Solche Sorgen möchten sie beim BVB gerne wieder haben. Inzwischen geht es nicht mehr darum, ob Borussia die Qualifikation für die Champions League verpasst; spätestens seit dem 0:1 gegen Schalke steht die Existenz des Vereins auf dem Spiel. Die Klubführung kann zurzeit gar nicht schnell genug sein, um auf einer Höhe mit dem Schrecken zu bleiben. Gerade erst hat sie sich dafür gerühmt, die Einnahmen aus dem Europapokal nicht mehr in ihrer Finanzplanung zu berücksichtigen, da werden selbst diese vorsichtigen Rechnungen zu einem Dokument des Optimismus. Für die kommende Saison nämlich kann der BVB nicht mal mit dem Grundgehalt aus der Bundesligazugehörigkeit kalkulieren.

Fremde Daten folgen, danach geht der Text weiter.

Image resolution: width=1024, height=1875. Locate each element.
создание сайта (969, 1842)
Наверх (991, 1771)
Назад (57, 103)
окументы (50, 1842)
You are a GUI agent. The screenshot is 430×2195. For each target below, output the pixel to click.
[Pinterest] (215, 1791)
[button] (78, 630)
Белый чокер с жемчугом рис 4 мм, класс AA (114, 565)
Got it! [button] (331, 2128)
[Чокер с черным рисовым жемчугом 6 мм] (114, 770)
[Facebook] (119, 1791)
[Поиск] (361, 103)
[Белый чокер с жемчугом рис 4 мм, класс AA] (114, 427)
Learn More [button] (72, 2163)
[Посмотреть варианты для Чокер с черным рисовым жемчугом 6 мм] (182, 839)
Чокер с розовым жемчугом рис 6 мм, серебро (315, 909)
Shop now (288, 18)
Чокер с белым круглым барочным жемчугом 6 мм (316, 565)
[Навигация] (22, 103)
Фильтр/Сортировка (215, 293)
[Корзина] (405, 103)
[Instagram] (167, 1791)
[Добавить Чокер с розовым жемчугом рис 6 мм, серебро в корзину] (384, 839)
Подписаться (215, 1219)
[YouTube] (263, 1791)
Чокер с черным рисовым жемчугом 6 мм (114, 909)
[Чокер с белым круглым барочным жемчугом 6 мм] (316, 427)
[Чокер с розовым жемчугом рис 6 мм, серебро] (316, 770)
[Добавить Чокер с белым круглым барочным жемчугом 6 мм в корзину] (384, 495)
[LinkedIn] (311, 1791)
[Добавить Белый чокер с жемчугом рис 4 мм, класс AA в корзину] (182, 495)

Bei einem Abstieg aber wäre die Sanierung des Vereins utopisch. Angesichts dieser Perspektive reagieren die Dortmunder fast noch gelassen. Der erfolglose Trainer Bert van Marwijk wird nicht in Frage gestellt, zumindest nicht vor dem letzten Spiel der Hinrunde. Auch die Spieler stehen hinter ihm. Für Christian Wörns zum Beispiel ist der Holländer der beste Trainer, unter dem er je gearbeitet hat.

So was Ähnliches haben sie damals über Michael Skibbe auch gesagt.